Task objective -
Lay out as a numbered list the lines of the items from the one containing "Point to the 'Indirect' branch label" through the end, leaving out blank lines.

[Data entries]
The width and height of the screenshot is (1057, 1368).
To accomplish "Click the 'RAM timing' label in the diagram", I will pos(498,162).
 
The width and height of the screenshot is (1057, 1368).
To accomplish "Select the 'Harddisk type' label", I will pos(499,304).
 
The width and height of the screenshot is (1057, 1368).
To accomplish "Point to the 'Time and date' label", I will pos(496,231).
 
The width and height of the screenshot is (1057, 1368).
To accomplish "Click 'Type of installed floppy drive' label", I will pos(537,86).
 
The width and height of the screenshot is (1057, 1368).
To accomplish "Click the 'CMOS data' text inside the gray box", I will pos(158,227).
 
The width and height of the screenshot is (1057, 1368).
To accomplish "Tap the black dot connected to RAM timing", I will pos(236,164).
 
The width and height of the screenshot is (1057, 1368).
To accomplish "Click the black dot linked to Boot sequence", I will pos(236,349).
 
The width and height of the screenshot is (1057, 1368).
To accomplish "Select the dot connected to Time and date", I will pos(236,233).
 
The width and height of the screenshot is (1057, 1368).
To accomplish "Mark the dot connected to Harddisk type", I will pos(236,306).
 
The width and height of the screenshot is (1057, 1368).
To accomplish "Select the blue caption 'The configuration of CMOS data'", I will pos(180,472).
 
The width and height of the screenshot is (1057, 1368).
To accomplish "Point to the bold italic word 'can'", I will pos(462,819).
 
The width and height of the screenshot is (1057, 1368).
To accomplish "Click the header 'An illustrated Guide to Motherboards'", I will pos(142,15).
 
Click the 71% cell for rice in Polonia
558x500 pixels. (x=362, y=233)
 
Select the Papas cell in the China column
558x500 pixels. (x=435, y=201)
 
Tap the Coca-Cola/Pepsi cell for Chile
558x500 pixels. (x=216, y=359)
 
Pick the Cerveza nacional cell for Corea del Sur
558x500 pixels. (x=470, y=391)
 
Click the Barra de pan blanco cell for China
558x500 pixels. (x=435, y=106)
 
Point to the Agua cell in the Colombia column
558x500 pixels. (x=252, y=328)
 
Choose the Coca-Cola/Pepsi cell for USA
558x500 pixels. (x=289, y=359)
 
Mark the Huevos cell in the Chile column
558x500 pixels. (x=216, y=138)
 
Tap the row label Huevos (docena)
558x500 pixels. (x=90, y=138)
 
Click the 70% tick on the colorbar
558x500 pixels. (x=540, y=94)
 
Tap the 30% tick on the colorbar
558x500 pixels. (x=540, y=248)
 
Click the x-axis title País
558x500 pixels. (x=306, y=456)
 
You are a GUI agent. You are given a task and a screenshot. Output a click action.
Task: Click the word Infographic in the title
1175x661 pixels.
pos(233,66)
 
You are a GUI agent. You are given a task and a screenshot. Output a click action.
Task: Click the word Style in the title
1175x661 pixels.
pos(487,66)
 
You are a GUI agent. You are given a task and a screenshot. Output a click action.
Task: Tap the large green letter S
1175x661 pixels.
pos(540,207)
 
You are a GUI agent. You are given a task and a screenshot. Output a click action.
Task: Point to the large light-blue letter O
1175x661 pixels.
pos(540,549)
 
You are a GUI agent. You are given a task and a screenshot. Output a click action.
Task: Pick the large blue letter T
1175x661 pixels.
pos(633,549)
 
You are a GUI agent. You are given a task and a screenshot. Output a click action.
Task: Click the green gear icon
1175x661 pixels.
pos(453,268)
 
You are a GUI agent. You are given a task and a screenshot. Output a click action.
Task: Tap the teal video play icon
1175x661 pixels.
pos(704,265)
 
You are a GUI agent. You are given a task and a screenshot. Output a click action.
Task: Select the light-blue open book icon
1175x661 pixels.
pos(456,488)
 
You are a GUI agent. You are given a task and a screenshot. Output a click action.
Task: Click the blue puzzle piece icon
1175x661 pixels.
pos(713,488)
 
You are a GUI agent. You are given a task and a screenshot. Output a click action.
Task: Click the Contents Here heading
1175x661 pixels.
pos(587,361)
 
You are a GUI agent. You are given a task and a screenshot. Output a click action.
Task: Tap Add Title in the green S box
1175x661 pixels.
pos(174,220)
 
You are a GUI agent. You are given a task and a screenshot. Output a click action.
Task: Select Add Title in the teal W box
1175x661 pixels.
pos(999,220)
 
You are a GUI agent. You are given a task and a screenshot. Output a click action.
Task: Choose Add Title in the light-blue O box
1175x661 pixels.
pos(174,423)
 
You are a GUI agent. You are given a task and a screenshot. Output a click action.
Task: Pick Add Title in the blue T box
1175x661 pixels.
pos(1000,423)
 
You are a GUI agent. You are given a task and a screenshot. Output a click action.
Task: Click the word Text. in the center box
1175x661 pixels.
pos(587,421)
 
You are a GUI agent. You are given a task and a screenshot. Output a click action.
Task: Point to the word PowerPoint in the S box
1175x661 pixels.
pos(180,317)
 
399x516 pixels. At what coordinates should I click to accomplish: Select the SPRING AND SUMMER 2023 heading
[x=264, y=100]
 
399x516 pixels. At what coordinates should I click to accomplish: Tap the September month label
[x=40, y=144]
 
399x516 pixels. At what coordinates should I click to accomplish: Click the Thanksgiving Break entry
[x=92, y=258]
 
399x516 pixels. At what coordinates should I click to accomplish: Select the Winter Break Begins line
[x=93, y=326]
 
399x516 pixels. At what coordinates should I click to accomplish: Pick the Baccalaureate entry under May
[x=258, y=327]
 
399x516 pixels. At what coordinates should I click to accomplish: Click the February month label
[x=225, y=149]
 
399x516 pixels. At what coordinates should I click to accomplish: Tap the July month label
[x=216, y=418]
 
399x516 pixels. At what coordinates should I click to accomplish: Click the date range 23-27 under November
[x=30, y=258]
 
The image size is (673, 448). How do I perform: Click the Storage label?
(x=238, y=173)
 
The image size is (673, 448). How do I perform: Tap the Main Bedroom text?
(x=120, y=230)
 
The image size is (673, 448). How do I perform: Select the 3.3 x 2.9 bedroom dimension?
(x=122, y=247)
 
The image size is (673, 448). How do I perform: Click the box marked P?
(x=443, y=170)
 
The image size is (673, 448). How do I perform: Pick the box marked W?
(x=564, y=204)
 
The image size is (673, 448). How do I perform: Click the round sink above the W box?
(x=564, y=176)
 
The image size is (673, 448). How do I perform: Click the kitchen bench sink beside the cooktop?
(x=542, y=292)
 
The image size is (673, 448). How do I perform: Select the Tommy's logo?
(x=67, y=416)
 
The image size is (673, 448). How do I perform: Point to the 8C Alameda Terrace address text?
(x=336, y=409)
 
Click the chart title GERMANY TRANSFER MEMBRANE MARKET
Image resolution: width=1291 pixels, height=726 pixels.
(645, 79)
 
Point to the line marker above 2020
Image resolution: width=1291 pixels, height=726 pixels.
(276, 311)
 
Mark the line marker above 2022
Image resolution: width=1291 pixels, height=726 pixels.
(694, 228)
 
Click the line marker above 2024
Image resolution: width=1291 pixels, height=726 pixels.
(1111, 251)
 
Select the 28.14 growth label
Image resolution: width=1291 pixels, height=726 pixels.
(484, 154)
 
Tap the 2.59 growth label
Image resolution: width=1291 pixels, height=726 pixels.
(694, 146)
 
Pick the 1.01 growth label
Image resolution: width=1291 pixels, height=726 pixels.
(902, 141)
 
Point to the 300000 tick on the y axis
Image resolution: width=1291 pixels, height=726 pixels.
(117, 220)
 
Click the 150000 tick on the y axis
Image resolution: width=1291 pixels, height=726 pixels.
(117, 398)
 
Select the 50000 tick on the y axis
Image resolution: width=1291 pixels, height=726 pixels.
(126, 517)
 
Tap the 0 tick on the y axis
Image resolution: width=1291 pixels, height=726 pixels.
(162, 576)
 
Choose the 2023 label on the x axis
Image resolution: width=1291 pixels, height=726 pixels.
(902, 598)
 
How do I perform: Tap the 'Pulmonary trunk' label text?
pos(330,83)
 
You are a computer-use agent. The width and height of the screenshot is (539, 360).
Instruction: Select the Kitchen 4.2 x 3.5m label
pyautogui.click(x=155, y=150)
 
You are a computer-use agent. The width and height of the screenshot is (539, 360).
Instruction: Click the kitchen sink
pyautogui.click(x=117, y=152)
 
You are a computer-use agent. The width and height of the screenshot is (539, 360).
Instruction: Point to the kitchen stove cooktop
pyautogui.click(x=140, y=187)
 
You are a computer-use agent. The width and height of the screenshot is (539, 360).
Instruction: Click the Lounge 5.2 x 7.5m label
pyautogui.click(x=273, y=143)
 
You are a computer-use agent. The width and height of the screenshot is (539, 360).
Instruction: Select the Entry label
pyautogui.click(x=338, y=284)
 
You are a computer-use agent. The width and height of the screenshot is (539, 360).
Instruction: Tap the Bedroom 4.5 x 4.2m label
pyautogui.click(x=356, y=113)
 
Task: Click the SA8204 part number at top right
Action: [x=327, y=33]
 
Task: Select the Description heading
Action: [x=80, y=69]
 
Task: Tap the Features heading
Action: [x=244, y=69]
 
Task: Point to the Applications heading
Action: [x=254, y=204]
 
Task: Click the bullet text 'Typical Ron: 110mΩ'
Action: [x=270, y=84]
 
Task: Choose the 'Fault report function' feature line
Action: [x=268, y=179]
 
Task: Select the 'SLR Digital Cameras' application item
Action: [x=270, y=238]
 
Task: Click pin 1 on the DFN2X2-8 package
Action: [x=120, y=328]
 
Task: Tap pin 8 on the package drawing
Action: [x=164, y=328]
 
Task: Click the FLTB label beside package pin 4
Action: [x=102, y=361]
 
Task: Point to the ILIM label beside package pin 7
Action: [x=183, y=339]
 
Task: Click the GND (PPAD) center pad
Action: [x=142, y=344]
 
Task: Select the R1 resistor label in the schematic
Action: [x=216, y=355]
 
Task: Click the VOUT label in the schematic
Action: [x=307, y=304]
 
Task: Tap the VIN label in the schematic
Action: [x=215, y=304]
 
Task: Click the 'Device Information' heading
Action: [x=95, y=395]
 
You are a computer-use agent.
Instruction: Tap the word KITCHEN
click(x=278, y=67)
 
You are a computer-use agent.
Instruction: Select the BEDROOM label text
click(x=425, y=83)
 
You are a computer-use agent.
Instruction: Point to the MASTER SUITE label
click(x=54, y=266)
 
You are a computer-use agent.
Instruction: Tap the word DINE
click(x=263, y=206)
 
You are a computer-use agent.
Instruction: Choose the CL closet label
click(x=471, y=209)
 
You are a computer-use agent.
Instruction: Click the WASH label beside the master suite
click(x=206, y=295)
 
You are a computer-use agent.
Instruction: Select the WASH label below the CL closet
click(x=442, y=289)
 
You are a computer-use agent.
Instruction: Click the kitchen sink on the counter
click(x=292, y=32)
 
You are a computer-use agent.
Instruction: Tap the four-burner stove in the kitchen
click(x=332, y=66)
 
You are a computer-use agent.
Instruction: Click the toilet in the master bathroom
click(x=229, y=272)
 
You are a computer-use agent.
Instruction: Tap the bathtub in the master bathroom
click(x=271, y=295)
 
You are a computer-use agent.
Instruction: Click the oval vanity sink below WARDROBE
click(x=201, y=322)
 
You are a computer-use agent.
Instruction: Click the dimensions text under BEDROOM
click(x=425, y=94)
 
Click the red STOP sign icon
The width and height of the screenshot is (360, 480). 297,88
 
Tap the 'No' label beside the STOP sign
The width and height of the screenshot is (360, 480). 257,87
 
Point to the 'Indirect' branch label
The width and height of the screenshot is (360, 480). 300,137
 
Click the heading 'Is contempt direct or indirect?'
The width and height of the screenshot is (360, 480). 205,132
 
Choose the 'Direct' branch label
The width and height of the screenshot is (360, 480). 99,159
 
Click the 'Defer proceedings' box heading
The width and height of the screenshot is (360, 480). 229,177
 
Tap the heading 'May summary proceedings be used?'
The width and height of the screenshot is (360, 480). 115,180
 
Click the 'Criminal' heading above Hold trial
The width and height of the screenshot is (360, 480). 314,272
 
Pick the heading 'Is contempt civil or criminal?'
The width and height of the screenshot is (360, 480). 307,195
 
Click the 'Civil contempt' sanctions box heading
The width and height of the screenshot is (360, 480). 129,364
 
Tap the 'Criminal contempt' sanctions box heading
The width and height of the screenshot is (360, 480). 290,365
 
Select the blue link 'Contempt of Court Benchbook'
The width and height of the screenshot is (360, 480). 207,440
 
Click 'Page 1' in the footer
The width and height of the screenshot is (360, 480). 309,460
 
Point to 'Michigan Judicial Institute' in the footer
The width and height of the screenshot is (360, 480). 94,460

Task solution -
1. Point to the 'Indirect' branch label
2. The width and height of the screenshot is (360, 480). 300,137
3. Click the heading 'Is contempt direct or indirect?'
4. The width and height of the screenshot is (360, 480). 205,132
5. Choose the 'Direct' branch label
6. The width and height of the screenshot is (360, 480). 99,159
7. Click the 'Defer proceedings' box heading
8. The width and height of the screenshot is (360, 480). 229,177
9. Tap the heading 'May summary proceedings be used?'
10. The width and height of the screenshot is (360, 480). 115,180
11. Click the 'Criminal' heading above Hold trial
12. The width and height of the screenshot is (360, 480). 314,272
13. Pick the heading 'Is contempt civil or criminal?'
14. The width and height of the screenshot is (360, 480). 307,195
15. Click the 'Civil contempt' sanctions box heading
16. The width and height of the screenshot is (360, 480). 129,364
17. Tap the 'Criminal contempt' sanctions box heading
18. The width and height of the screenshot is (360, 480). 290,365
19. Select the blue link 'Contempt of Court Benchbook'
20. The width and height of the screenshot is (360, 480). 207,440
21. Click 'Page 1' in the footer
22. The width and height of the screenshot is (360, 480). 309,460
23. Point to 'Michigan Judicial Institute' in the footer
24. The width and height of the screenshot is (360, 480). 94,460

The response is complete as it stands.